- **GIVEN TASK A**:
In the stored entries, starting at the line containing "Given: Click the 24 Associated Cameras field" and ending at the end of the entries, change "Eyedropper" to "Lasso" and give those lines back with nothing else altered. Omit the pictures.

++++ EXTRACTED TEXT

I remember in Minnesota I visited one of my farmers three times as he had a knee replaced.  He was fine as soon as the knee was replaced.  He was back out in the barn and soon they were replacing it again.  We’re kind of stubborn, or foolish, take your choice.  They both fit at times.

I think our God knows that.  I think that’s why He speaks so directly in Scripture about our need, not to focus on what someone else should be doing about their sins but on what “I” should be doing about “my” sins.  I think that’s the point of Jesus’ interaction with those people today.

It’s all about the individual Christian repenting of their sins and recognizing what their sins are.  This is His called repentance.  He doesn’t call us to repent or judge the sins of others and say “Their sins are worse than mine.”  He calls each of us to look at ourselves and turn to Him for repentance.  I’ll grant you that He has told us to teach and admonish one another.  But you can’t do that until you start with yourself.  That’s what this is all about.

++++++++

- **GIVEN TASK B**:
According to the text on repentance, what does He call or tell each of us to do? List every such action.

++++ INFORMATION PROVIDED

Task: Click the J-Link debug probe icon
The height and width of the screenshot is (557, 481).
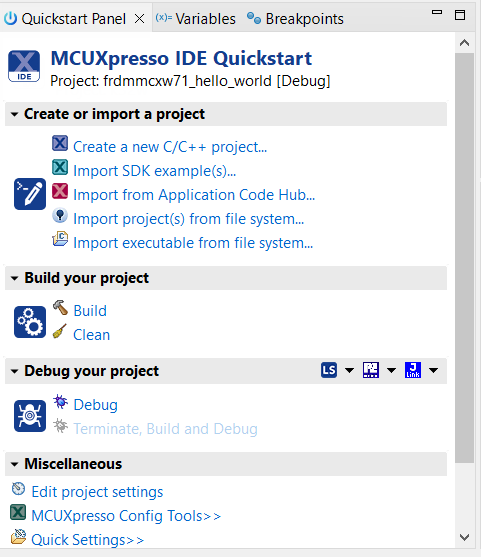Action: [x=413, y=370]
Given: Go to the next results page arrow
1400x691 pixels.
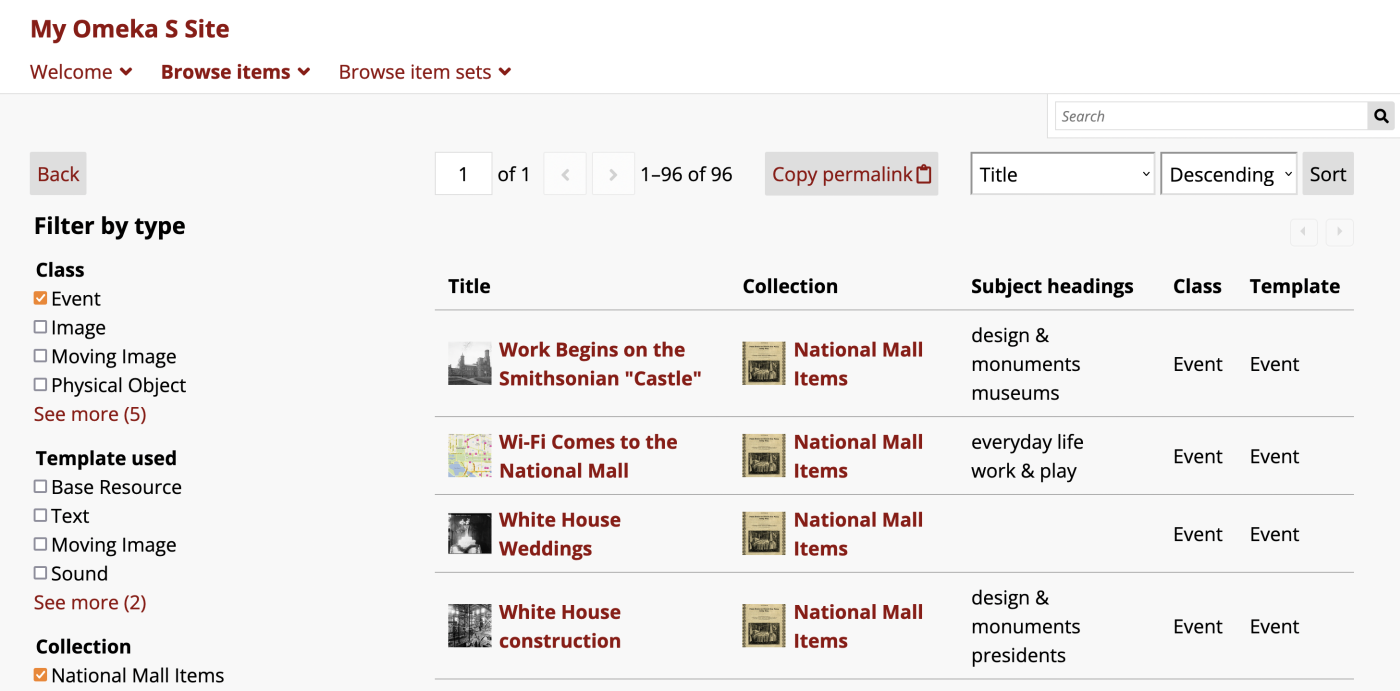Looking at the screenshot, I should click(613, 174).
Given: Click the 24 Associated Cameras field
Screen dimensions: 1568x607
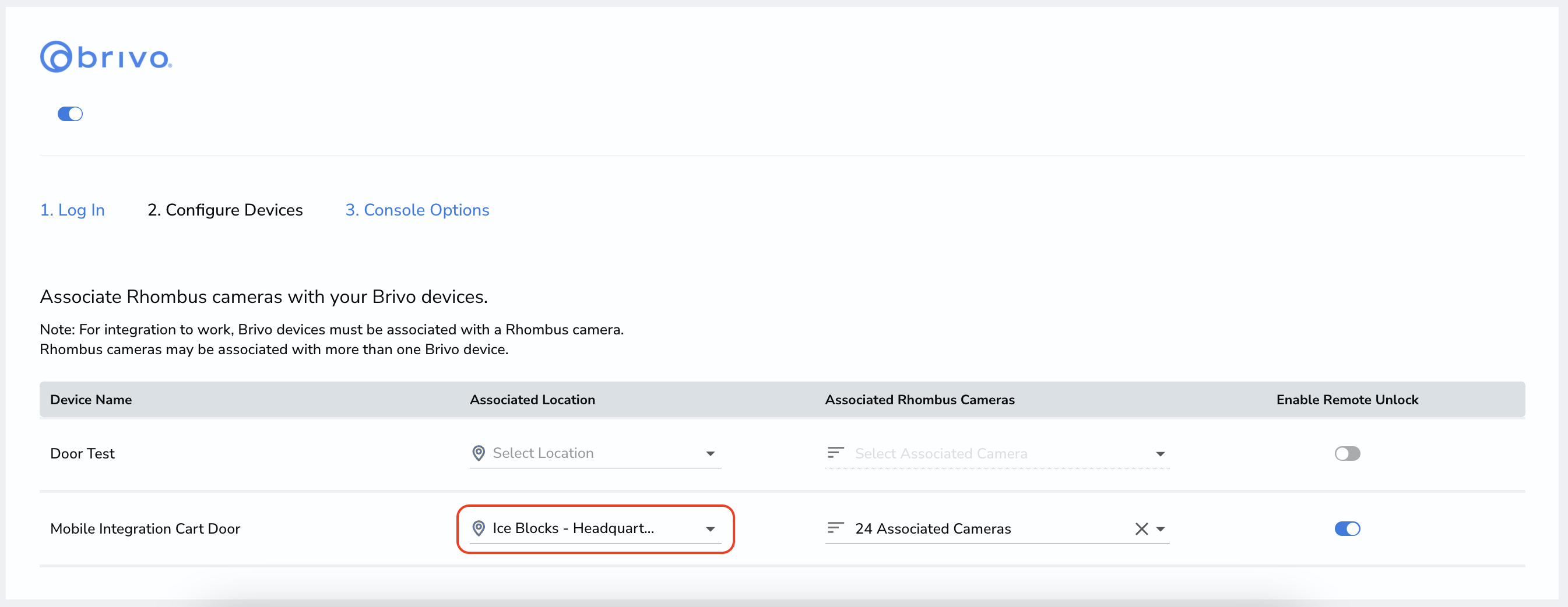Looking at the screenshot, I should (x=997, y=528).
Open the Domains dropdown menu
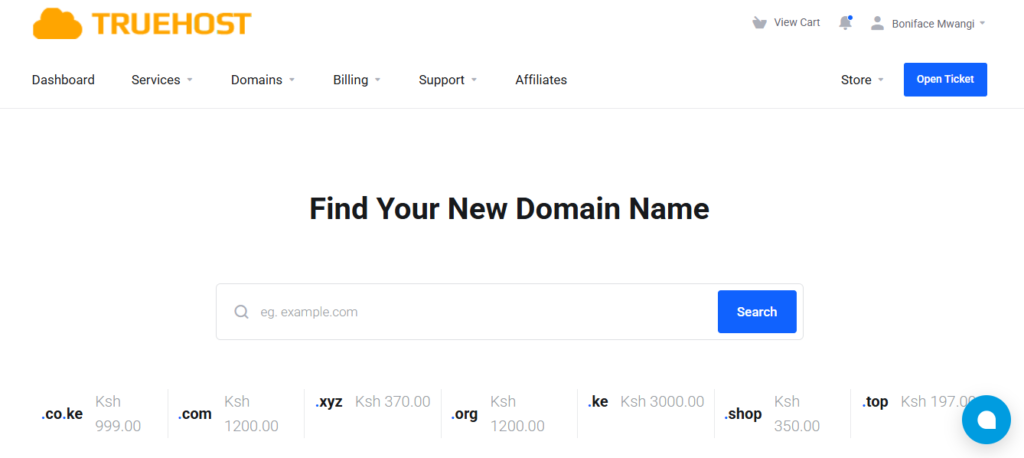 262,80
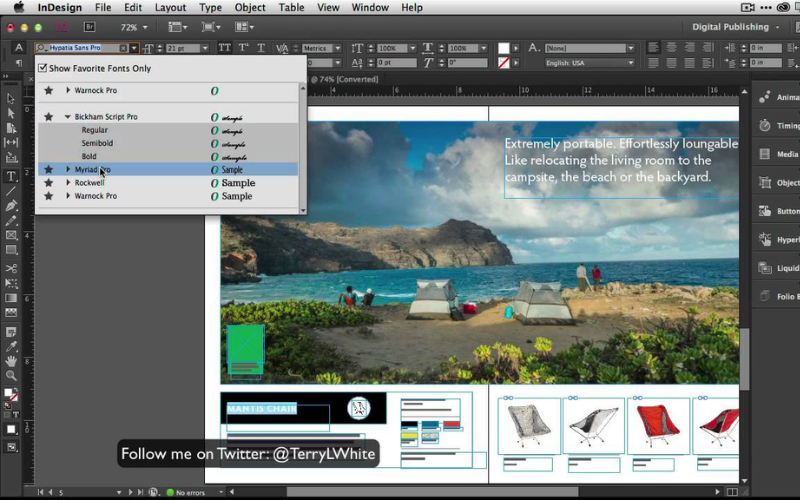Choose the Semibold style of Bickham Script

point(97,143)
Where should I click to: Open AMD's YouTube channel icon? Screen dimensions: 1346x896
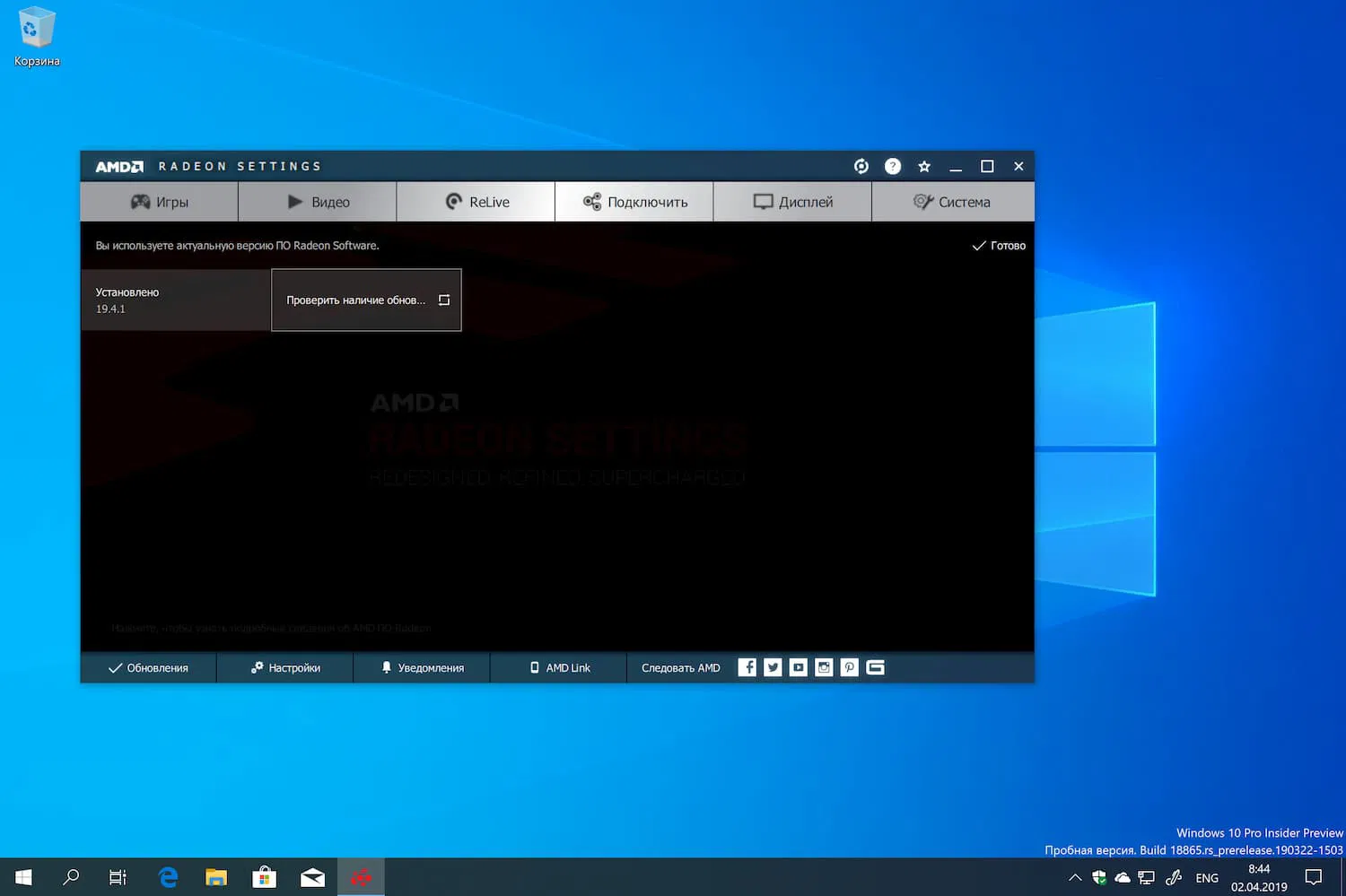(x=798, y=667)
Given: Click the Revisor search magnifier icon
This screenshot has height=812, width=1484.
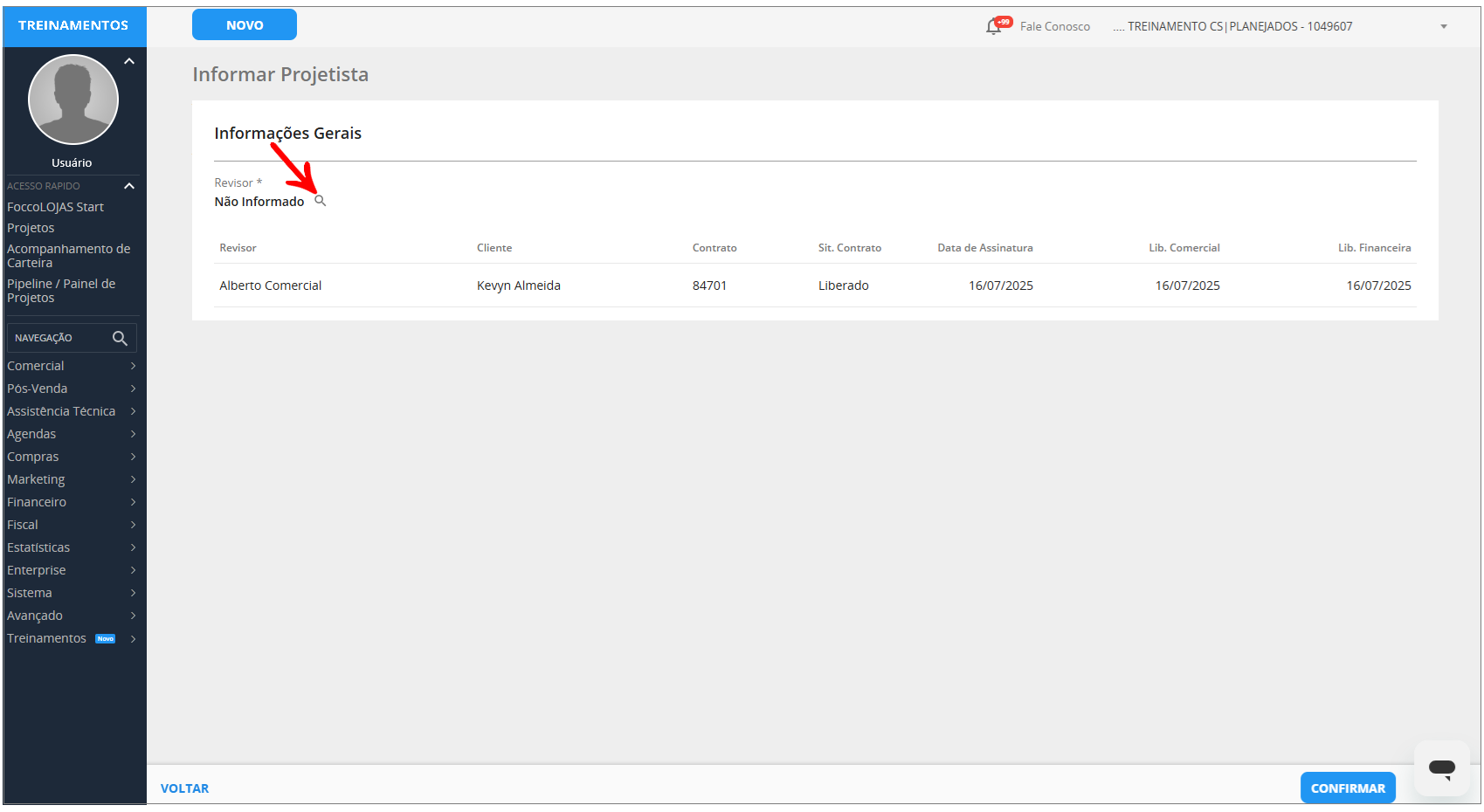Looking at the screenshot, I should click(x=320, y=201).
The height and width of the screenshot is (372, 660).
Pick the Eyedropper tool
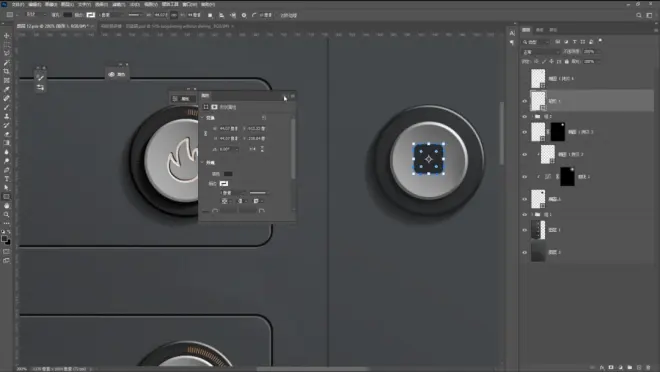[6, 89]
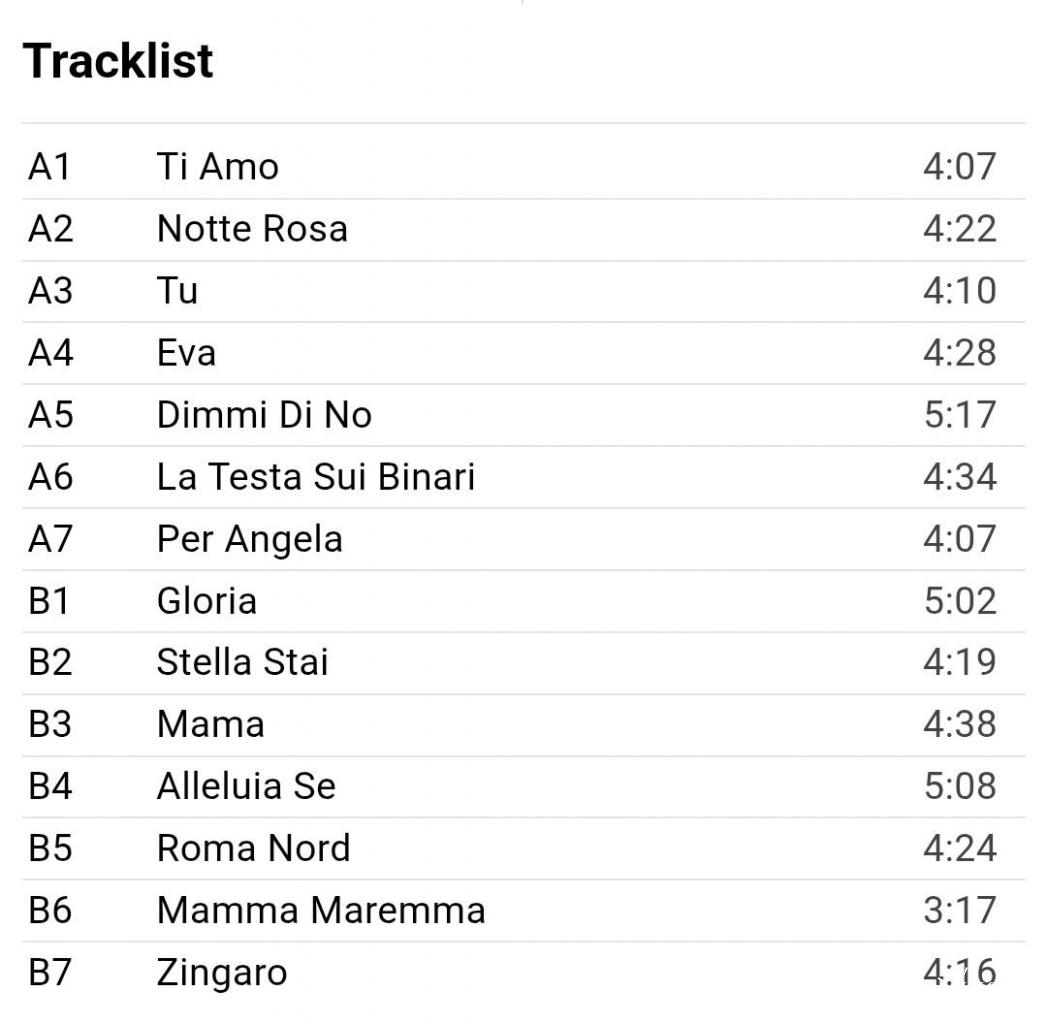Click the Roma Nord track
1047x1024 pixels.
(253, 849)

++++++++

- **CORRECT RESULT A**:
Given: Click the 24 Associated Cameras field
Screen dimensions: 1568x607
Looking at the screenshot, I should (x=997, y=528).
Open the Domains dropdown menu
 262,80
Choose the Semibold style of Bickham Script

point(97,143)
Where should I click to: Open AMD's YouTube channel icon? Screen dimensions: 1346x896
(x=798, y=667)
Given: Click the Revisor search magnifier icon
This screenshot has height=812, width=1484.
Looking at the screenshot, I should click(x=320, y=201).
The height and width of the screenshot is (372, 660).
Pick the Lasso tool
[6, 89]
Click the Roma Nord track
1047x1024 pixels.
(253, 849)

- **CORRECT RESULT B**:
- Look at ourselves
- Turn to Him for repentance
- Teach and admonish one another